Ohio's Painful Approach to Legalizing Sports Gambling
May 29, 2019
With 11 states already on the books for legalizing sports gambling for its residents, the other 39 states are looking seriously at the results. In Ohio, legislators look ready to move on with legislation to legalize sports and online gambling for its resident. The question is, "which bill will they moving forward with?"
There are currently two bipartisan bills moving through Congress that will decide how sports gaming would be handled within the state's borders. The bill that is currently working its way through the Senate give authority over sports betting to the Casino Control Commission. That means sports betting would be permitted in the state's casinos and racinos only. The House bill would give that authority to the Lottery Commission. If the Lottery Commission is controlling sports and online gambling, bookmaking authorization would go to casinos, racinos and perhaps facilities that sell lottery tickets.
Before anything gets passed, there are still factions operating within the state that oppose any kind of casino or online gambling. One such person and group is Rob Walgate with the conservative Ohio Roundtable. It's noteworthy Walgate was responsible for filing suit again the state in 2011 over the legality of racinos. In the end, the court ruled he and his group didn’t have legal standing to sue.
He's back to fight the news bills, promising more legal action if either bill were to clear its respective house. Regarding his objection over control going to the Lottery Commission, Walgate stated, “If they’re going to put it under the Lottery Commission, I think you may see some litigation rear its head from some bar owners, from some restaurant owners, from some bowling alley owners who say, ‘wait a minute, we want a piece of the action.’”
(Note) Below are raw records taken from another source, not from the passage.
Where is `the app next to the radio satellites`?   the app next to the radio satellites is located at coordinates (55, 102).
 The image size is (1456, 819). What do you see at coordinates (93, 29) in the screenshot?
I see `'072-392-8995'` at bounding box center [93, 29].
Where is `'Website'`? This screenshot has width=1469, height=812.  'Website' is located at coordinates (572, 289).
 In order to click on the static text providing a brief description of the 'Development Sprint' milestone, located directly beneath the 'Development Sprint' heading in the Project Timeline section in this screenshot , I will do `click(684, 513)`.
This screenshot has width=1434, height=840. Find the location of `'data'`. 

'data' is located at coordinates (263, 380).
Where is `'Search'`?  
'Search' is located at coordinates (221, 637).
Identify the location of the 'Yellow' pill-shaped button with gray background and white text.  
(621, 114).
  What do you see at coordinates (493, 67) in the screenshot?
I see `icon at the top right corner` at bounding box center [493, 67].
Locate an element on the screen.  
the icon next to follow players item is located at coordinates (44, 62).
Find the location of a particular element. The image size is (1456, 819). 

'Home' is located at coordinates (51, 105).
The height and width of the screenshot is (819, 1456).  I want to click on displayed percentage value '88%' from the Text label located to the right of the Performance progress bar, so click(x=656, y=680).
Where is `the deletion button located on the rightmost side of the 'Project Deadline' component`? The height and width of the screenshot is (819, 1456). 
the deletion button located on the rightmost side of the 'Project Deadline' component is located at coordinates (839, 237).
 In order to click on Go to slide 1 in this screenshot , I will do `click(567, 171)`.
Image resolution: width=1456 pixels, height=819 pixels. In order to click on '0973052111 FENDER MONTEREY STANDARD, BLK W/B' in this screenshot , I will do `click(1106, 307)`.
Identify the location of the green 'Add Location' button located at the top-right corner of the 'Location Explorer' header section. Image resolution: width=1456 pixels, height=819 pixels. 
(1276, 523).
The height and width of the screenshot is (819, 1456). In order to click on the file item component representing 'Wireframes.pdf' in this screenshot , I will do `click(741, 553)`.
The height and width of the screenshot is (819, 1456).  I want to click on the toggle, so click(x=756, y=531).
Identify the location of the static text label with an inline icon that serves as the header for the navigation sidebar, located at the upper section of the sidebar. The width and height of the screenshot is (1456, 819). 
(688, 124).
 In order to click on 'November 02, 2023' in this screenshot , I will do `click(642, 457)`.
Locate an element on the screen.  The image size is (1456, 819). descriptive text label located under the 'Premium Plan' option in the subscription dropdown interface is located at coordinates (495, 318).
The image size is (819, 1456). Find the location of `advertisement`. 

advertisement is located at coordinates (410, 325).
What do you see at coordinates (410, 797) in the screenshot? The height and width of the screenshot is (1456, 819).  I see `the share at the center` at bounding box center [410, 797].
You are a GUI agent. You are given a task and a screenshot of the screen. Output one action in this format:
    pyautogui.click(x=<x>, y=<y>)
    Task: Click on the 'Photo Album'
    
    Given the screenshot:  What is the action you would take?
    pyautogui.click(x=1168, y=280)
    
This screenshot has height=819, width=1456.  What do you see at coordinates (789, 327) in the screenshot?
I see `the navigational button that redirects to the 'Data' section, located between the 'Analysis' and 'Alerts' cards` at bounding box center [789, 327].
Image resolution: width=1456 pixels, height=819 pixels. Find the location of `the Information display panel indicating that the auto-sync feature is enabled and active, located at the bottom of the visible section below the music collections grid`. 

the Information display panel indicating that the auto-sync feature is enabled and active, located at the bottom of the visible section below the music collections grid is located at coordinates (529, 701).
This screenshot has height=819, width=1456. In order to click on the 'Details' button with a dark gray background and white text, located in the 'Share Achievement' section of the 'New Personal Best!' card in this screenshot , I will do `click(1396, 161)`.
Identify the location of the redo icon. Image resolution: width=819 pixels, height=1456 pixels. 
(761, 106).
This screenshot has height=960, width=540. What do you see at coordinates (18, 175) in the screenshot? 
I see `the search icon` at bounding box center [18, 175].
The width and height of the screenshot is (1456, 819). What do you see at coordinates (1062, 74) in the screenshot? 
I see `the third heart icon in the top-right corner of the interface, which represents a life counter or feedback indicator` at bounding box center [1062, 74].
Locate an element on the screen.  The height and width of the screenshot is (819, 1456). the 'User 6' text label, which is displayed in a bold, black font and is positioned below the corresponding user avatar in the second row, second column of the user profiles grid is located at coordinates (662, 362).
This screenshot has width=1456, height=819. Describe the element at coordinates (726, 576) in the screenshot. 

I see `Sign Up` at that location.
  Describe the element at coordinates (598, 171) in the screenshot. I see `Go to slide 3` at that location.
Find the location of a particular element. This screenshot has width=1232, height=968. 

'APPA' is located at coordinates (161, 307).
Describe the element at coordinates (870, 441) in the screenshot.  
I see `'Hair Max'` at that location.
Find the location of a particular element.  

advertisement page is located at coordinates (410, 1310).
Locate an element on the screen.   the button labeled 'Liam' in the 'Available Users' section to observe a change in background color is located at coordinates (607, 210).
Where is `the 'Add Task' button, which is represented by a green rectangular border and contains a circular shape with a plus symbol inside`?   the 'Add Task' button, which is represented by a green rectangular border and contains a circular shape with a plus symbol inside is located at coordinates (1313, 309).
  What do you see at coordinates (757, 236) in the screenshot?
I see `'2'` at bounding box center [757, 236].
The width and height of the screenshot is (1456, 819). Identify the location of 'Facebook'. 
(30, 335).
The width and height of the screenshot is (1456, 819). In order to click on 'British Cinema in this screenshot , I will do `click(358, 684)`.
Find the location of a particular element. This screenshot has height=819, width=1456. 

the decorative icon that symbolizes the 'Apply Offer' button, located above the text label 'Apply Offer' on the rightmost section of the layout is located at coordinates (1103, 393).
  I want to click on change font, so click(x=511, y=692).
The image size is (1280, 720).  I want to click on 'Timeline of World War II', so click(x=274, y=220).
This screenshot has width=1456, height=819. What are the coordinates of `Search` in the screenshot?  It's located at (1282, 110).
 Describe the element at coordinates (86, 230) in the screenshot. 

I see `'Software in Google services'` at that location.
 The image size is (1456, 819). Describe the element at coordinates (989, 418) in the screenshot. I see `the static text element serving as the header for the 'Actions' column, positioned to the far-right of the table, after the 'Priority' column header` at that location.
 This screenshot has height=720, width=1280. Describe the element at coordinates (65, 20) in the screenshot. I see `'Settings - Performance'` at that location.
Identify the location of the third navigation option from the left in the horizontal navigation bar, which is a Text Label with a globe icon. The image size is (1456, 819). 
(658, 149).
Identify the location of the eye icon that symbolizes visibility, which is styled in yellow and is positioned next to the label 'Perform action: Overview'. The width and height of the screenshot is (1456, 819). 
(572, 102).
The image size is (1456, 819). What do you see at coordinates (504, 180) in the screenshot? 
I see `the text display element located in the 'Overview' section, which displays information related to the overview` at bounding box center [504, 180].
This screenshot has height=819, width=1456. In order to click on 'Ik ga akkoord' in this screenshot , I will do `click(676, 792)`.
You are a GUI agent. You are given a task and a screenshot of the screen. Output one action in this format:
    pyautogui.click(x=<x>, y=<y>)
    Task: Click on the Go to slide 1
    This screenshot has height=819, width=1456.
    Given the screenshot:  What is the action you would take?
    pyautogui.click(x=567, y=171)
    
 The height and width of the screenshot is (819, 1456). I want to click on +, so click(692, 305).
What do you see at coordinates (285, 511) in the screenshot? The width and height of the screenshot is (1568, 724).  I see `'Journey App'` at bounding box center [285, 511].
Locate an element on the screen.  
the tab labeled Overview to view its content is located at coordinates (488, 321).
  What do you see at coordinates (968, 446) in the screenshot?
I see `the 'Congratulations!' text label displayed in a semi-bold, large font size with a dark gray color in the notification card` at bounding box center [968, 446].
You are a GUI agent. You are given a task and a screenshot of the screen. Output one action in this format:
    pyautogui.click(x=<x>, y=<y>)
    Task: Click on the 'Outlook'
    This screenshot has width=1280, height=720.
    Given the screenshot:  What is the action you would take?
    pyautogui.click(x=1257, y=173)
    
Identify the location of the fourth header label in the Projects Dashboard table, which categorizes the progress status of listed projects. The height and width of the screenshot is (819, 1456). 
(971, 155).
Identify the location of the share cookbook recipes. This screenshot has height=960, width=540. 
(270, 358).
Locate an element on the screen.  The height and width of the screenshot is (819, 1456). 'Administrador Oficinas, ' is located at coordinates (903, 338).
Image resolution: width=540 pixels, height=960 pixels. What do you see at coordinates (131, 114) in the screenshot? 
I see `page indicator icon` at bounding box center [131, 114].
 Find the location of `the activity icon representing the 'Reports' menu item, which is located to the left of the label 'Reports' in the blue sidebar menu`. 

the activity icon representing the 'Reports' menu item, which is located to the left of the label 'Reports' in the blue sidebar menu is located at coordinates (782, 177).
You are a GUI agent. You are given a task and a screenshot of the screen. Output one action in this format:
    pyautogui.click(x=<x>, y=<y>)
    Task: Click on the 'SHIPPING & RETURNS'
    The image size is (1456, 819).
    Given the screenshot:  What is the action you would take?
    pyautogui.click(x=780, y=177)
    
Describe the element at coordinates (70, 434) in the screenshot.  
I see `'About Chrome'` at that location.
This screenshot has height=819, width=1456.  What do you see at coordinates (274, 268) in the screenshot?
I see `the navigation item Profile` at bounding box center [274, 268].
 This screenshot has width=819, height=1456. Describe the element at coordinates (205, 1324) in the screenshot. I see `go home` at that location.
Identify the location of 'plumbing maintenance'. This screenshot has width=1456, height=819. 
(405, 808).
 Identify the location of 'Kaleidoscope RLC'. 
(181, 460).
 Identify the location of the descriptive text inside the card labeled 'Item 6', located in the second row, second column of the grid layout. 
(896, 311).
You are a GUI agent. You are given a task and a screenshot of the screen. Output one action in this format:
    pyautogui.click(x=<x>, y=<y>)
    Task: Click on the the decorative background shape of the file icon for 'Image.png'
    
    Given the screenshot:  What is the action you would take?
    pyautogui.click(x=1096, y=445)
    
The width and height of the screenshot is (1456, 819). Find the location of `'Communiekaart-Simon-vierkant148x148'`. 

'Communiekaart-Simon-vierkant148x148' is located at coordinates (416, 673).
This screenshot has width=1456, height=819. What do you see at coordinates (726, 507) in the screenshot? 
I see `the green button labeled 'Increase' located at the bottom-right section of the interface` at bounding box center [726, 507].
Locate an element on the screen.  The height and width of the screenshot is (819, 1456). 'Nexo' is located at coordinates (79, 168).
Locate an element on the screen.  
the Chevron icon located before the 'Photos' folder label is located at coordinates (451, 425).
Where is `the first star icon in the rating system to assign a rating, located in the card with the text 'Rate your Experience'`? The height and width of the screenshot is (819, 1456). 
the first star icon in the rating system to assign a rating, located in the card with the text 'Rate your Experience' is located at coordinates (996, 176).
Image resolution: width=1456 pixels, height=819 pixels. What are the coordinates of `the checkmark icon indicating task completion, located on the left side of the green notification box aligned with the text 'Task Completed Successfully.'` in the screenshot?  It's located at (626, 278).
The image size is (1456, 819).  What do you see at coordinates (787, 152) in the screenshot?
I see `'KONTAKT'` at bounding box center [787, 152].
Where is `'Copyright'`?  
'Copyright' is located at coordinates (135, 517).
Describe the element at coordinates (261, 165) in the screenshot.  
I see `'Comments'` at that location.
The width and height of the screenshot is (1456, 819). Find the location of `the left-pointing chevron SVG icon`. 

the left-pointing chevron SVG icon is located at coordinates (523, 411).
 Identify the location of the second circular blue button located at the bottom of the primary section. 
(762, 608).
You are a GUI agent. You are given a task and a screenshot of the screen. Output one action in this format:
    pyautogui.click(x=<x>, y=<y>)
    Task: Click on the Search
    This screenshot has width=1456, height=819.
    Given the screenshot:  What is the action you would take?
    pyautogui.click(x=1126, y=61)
While the debate over the legality of sports and online gambling in Ohio continues, Jeff Ifrah, founder of the online gaming trade association iDEA Growth step forward to remind legislators about the importance of also approving mobile gambling at the same time it passes the sports betting initiative.
He warned, “When regulators or legislators pass sports betting with an intent on raising a certain amount of revenue, they really don’t fully understand that if they don’t offer mobile, it’s very unlikely they’re going to achieve their revenue goals.”
It's not clear if and when Ohio residents will be able to legally bet on sports. What is clear is the debate is spirited, which should lead to the right resolution.